To be fair to supermarkets, it's not always about how good their fruits look though, as can be see with the recent ‘Odd Bunch Campaign’ at Woolies (who are offering disfigured/oddly shaped fruit and veg at a discount). However, whether you've bought pristine looking or somewhat oddly shaped items, there are plenty of things you can do to continue preserving them once they get home. Spoilage equals money wasted, equals bad value for money, equals time wasted trying to find good deals in the store. So let me tell you about various ways that you can add value to your purchase after you get home.
Ethylene Gas Guardian
The first step to preserving your fruit and veg for longer is by getting yourself an E.G.G. (Ethylene Gas Guardian). This product is relatively cheap at around $15 from Raw-Pleasure for example. The product absorbs ethylene, which is a chemical that most fruit and veg emit. Ethylene causes fruit ant veg to ripen and spoil faster. Whack the E.G.G. into your produce drawer and slow the process down for good.
Grocery Life Span
Spending half and hour educating yourself on how long fruit and vegetables last once you get them home can prevent you buying the wrong amounts of produce. Check out this great list, which represents how long different meats, fruits and veg last when refrigerated and frozen.

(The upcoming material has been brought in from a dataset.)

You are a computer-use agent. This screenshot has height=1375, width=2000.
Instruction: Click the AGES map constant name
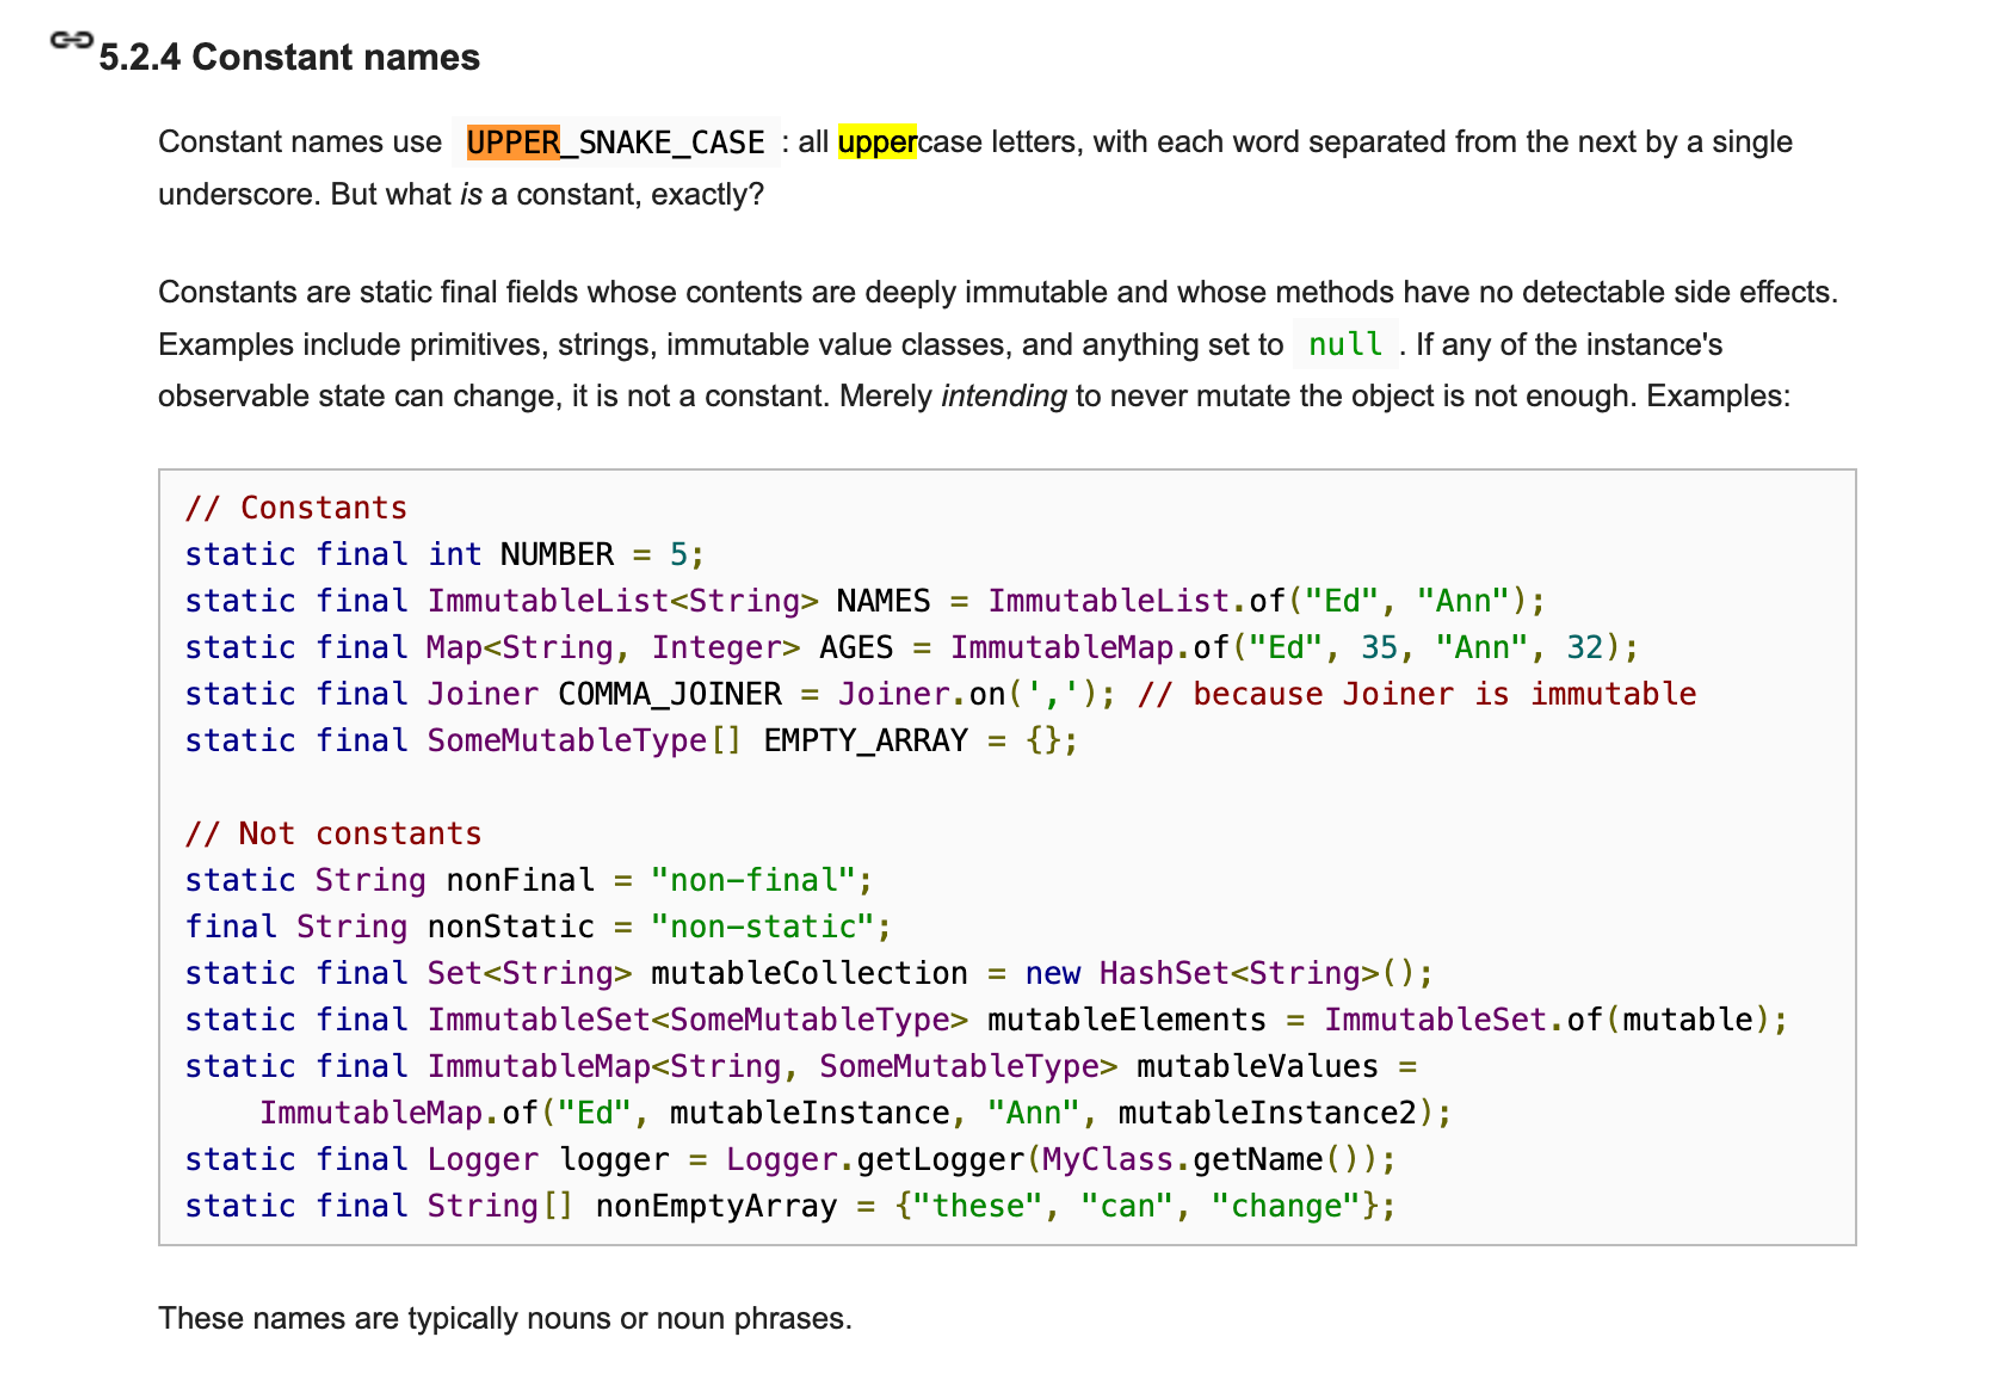coord(856,647)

Fruit and Veg are delicate forms of food and when exposed to oxygen they will spoil much faster. If you’re planning a big BBQ or large meal for friends and family on Australia Day for example it’s a good rule of thumb to chop fresh produce as late as possible. As soon as you chop or break up fruit and veg you damage its cell composition, which triggers the growth of microorganisms. Chopping mushrooms for a salad for example 30 min’s before you serve will make them turn brown and look aesthetically unpleasing.
I personally whack the bread straight into the freezer when I get it home because it takes no time at all to defrost. A good habit to get into is splitting the loaf, half into the fridge and half into the freezer if you don’t plan on using the entire loaf within the first week of buying. The biggest mistake you can make is leaving the bread out in room temperature, as especially in this heat mould will start growing.

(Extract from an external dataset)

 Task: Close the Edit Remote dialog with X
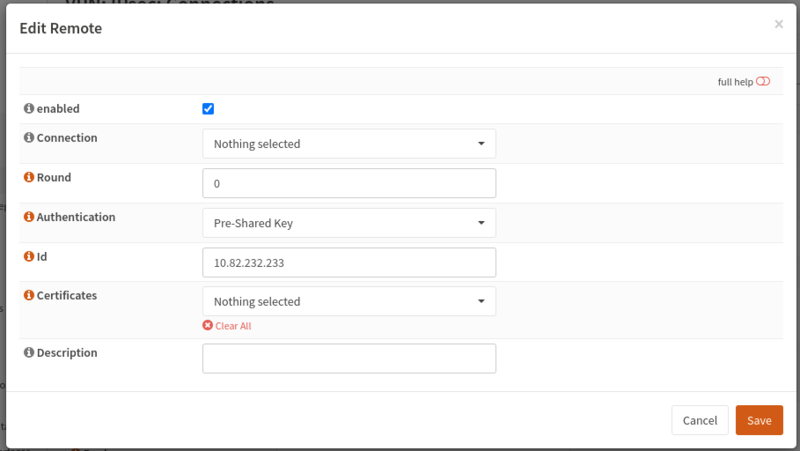pos(778,25)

It’s a fact organic food spoils much quicker due to the lack of preservatives used in its harvest. Try planning your shop in line with your meals to ensure you have fresh products for each meal. In the Australian heat even the freshest products can turn within a matter of hours given the right environment. One quick tip even just for the summer could be to buy non-organic products to replace the organic produce that you find yourself continuously throwing away.
Investing in a herb savour can help you preserve your herbs and spices for a much longer period. It accomplishes this by firstly containing the herbs in a sealed space and also keeping the roots partly submerged in water. Pick one up at Kitchenwaredirect for roughly $35.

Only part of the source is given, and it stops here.